Introduced February 7, 2025 by Sheila Cherfilus-McCormick · Last progress February 7, 2025
The bill channels substantial U.S. public and private resources to rebuild Haiti, support businesses, and reduce migration pressures while increasing federal spending and taxpayer exposure and creating trade‑offs around oversight, politicization, and human‑rights risks.
Taxpayers and the public get more regular, independent oversight (annual reports, audits, GAO reviews and an oversight board) that improves transparency about how the Fund spends U.S.-linked dollars.
Haitian communities and U.S. diaspora entrepreneurs gain a predictable funding stream and ability to mobilize public and private capital (including a $1 billion/year authorization and a DFC‑linked nonprofit structure) to support economic recovery and investment in Haiti.

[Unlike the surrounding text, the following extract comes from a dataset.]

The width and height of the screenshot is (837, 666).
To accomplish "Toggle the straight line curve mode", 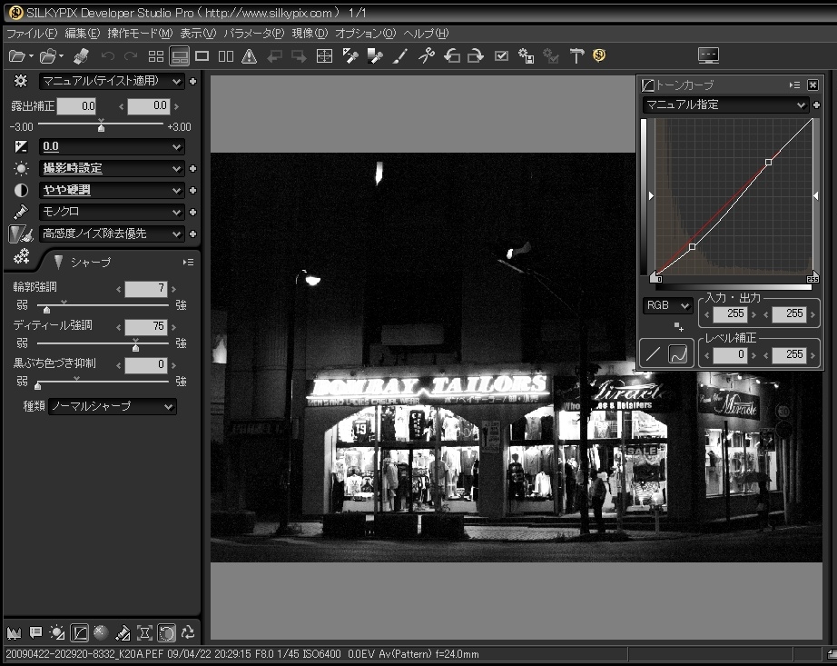I will tap(653, 354).
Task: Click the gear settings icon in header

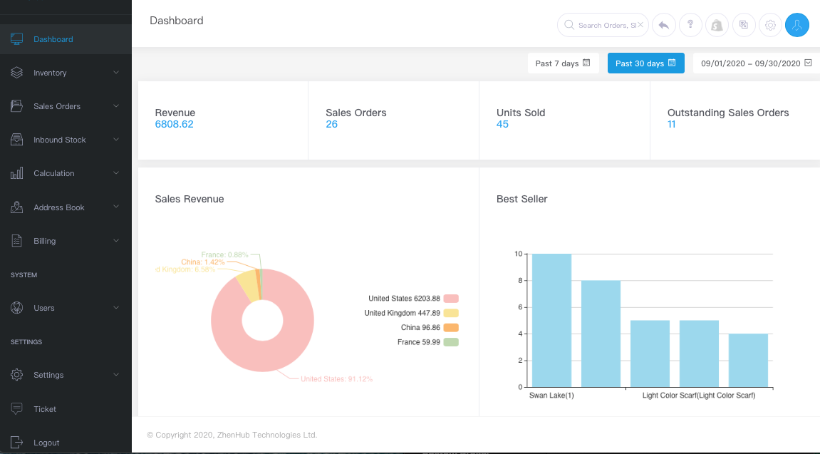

Small businesses, startups, and micro/small/medium enterprises in Haiti (including joint U.S.–Haiti and diaspora ventures) get expanded access to financing, credit, and technical assistance to grow and create jobs.
U.S. taxpayers face substantial new spending and potential financial risk (the statutory funding authorization and possible grants/loans/guarantees plus exposure if investments underperform), increasing fiscal obligations and downside exposure.
The structure reduces congressional control and increases executive flexibility (non‑federal staff, ability to retain and spend returns without further appropriation, and provisions that allow agencies to bypass some statutes), weakening traditional oversight safeguards.
The program risks prioritizing private profit and well‑connected investors (including diaspora or foreign investors) over poorest communities, creating conflicts of interest and politically influenced selections that may produce unequal benefits.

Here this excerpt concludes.